ESAS NO       : 2018/898

KARAR NO   : 2019/66      

KARAR TR    : 28/01/2019

 

ÖZET: Emekli Sandığı iştirakçisi olan davacıya, ilaçlı stent bedelinin ödenmeyeceğine ilişkin işlemin iptali ile tedavi kurumuna ödenmiş olan tutarın ödenmesi istemiyle açılan davanın İDARİ YARGI yerinde çözümlenmesi hk

 

 

 

 

 

K A R A R

 

Davacı                                                   : Ç. E.

          Vekilleri                         : Av. Ö. T. Av. S. H. Av. D. Ö.

          Davalı                                                  : Sosyal Güvenlik Kurumu Başkanlığı

          Vekilleri                         : Av. E. Y. Av. K. C. E. Av.

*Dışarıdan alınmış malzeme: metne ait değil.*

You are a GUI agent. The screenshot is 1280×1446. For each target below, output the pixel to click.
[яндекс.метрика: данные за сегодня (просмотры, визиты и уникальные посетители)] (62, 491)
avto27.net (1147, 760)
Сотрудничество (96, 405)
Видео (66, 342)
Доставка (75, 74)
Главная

N. K.

 

          O L A Y                        :Davacı vekili dava dilekçesinde özetle; davacının geçirdiği kalp rahatsızlığı nedeniyle kullanılan ilaçlı stent bedeli olan 12.320,01 TL'nin ödenmesi istemiyle yaptığı başvurunun reddine ilişkin 09.01.2013 gün ve 82127 sayılı Bahçelievler Sağlık Sosyal Güvenlik Merkezi işleminin iptali ile ödenmeyen 12.320,01 TL'nin yasal faizi ile birlikte ödenmesine karar verilmesi istemiyle 08.03.2013 tarihinde idari yargı yerinde dava açmıştır.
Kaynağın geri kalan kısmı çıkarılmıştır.